- Excerpt to read
FTC robots have many ways to autonomously navigate the game field. This tutorial introduces Vuforia, a software tool that can use camera images to determine the robot’s location on the field. A separate tutorial describes TensorFlow Lite, a tool that supplements Vuforia to identify and track certain game elements as 3D objects.

These two tools combine several high-impact technologies: vision processing, machine learning, and autonomous navigation. Awareness of this software can spark further interest and exploration by FTC students as they prepare for future studies and careers in high technology.

Vuforia is PTC's augmented reality (AR) technology that includes image detection and image tracking capabilities. Vuforia has been available to FTC students since 2016. Each season, the FTC software is pre-loaded with 2D image targets that are placed in well-defined locations on the game field. Using Vuforia, if a robot "sees" one of these image targets, the robot can determine its location on the game field in an absolute or global frame of reference.

- Raw records
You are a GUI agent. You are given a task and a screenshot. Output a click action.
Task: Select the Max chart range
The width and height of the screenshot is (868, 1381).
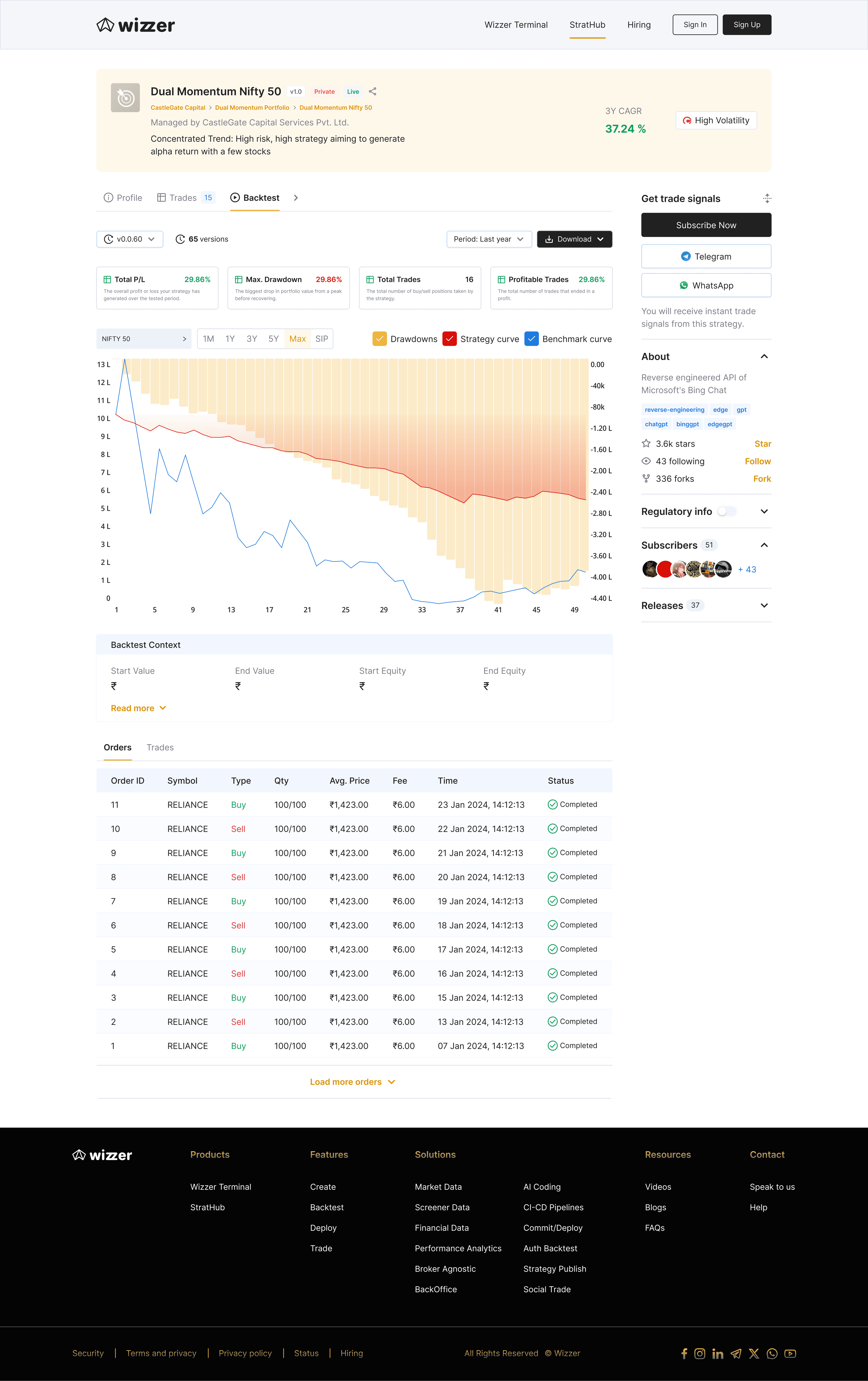tap(297, 339)
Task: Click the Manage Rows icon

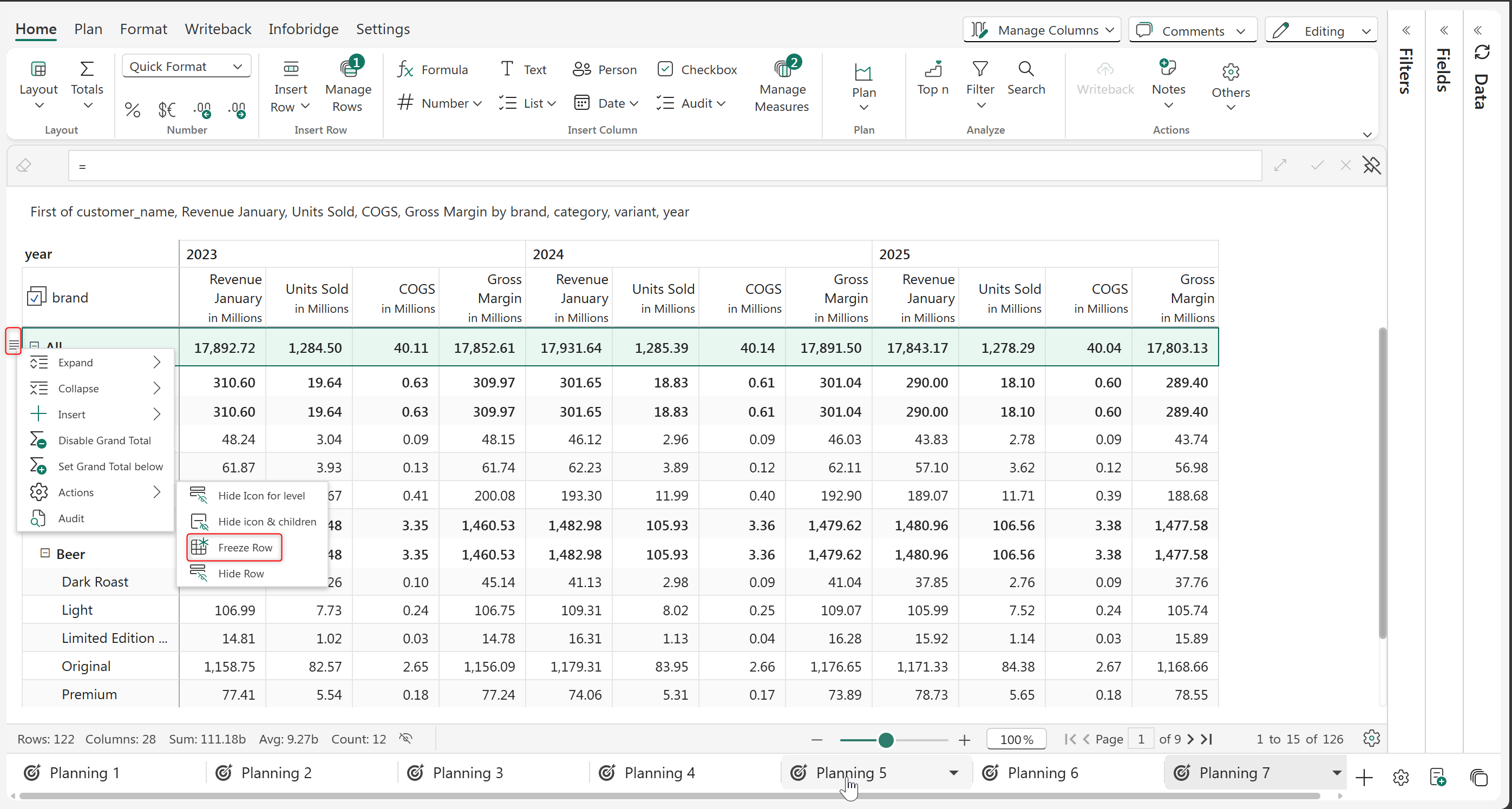Action: pos(348,69)
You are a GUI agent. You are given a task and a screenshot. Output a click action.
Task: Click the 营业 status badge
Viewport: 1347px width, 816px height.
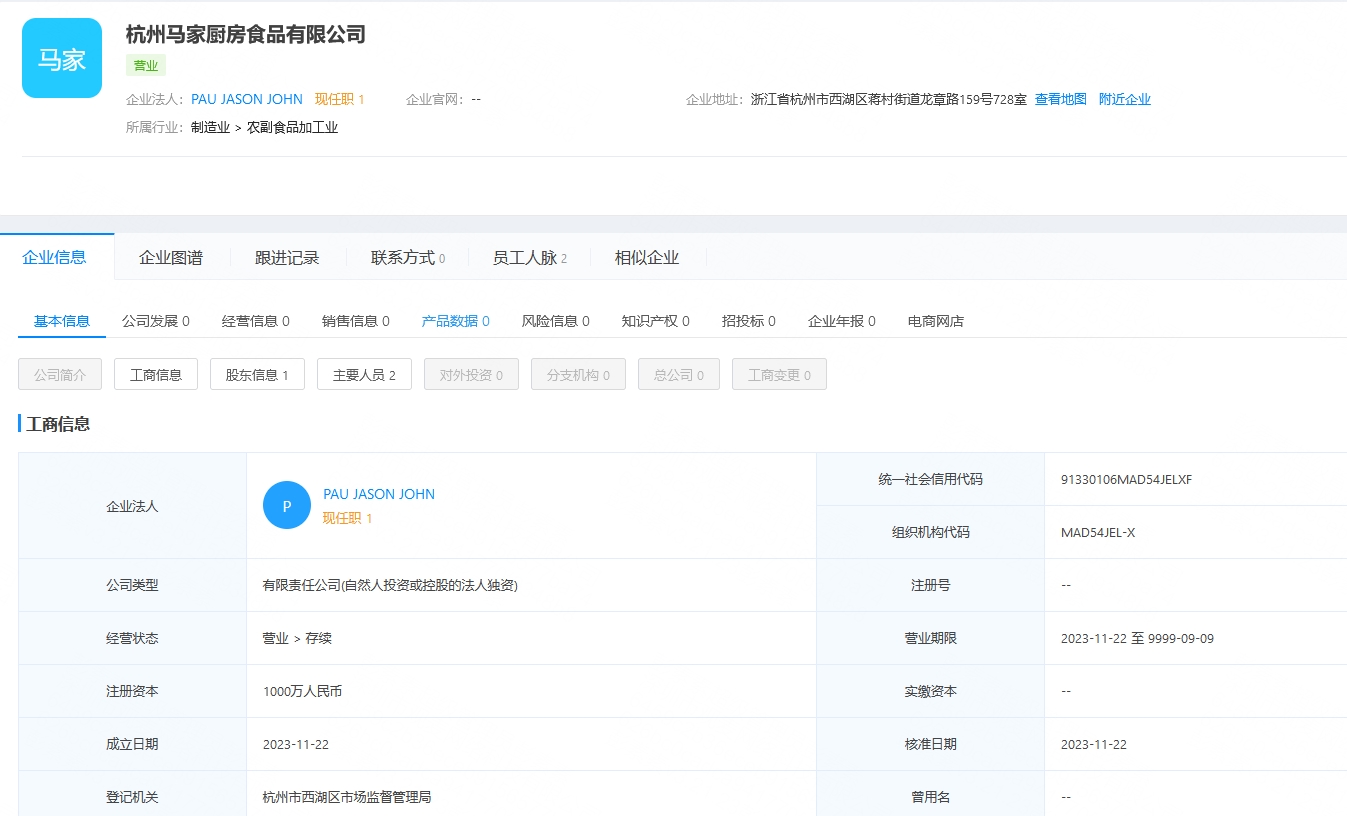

- Task to carry out
Copy the Vuforia tutorial from "These two tools" up to and including "frame of reference.", switching "image targets" to "picture markers".

- Answer to this exercise
These two tools combine several high-impact technologies: vision processing, machine learning, and autonomous navigation. Awareness of this software can spark further interest and exploration by FTC students as they prepare for future studies and careers in high technology.

Vuforia is PTC's augmented reality (AR) technology that includes image detection and image tracking capabilities. Vuforia has been available to FTC students since 2016. Each season, the FTC software is pre-loaded with 2D picture markers that are placed in well-defined locations on the game field. Using Vuforia, if a robot "sees" one of these picture markers, the robot can determine its location on the game field in an absolute or global frame of reference.